Last week, another team of scientists reported data from an even bigger haul of ancient European genomes–13, all told. While Dr. Reich and his colleagues studied ancient Europeans separated by hundreds of miles, these scientists focused on just one region in Central Europe called the Great Hungarian Plain.
The people whose genomes the scientists retrieved lived on the plain at various times between 7,700 years ago and 2,800 years ago.
The oldest genomes retrieved from human remains in the area–one from a man and one from a woman–date back to the dawn of agriculture on the plain. The woman’s DNA showed that she belonged to the ancient farming population documented by Dr. Reich and his colleagues.
The man, however, did not have the genes of a farmer. He belonged to the oldest population of hunter-gatherers.
“The archaeological information isn’t enough to say whether he was married to a local farmer,” said Ron Pinhasi, an archaeologist at University College Dublin and a co-author of the new study. It may even be that the man’s skull was a trophy of some sort, Dr. Pinhasi added.
Archaeologists have found that early farming culture didn’t change drastically for the next 3,700 years. But about 4,000 years ago, the Bronze Age arrived. People started using bronze tools, trading over longer networks and moving into fortified towns.
Dr. Pinhasi and his colleagues found that the era also brought a sudden shift in human DNA. A new population arrived on the Great Hungarian Plain, and Dr. Reich believes he knows who they were: the northern Eurasians.
At the start of the Bronze Age, life settled down on the plain for a thousand years.
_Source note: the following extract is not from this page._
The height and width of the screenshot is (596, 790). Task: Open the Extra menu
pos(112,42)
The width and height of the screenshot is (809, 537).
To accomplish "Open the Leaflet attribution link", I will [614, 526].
But then came the Iron Age, bringing another shift in culture–and genes.
People began traveling across the plain by horse-drawn chariots and wagons, and the genomes from 2,800 years ago show that the people of the Bronze Age had begun to be supplanted by a new Iron Age population. These are the people most closely related to living Hungarians.
In the new study, Dr. Pinhasi and his colleagues also surveyed individual genes known to have changed over the course of European history.
Today, for example, people in Hungary tend to have light skin and light brown hair, and half of them carry a mutation that lets them digest milk as adults. It took thousands of years for the genes for these traits to appear on the Great Hungarian Plain, the scientists found.
The hunter-gatherer that lived 7,700 years ago, for example, probably had black hair and dark skin, along with blue eyes. His genes suggest that he also probably couldn’t digest milk–not surprising, since he came from a population that didn’t raise livestock.
It is not until 6,400 years ago that the scientists find the first genetic evidence on the Great Hungarian Plain for light brown hair. And the milk mutation appeared even later, just 3,100 years ago.
It is possible that these new genes and others were brought to the plain by successive waves of immigrants. But natural selection probably played a role in making these genes pervasive.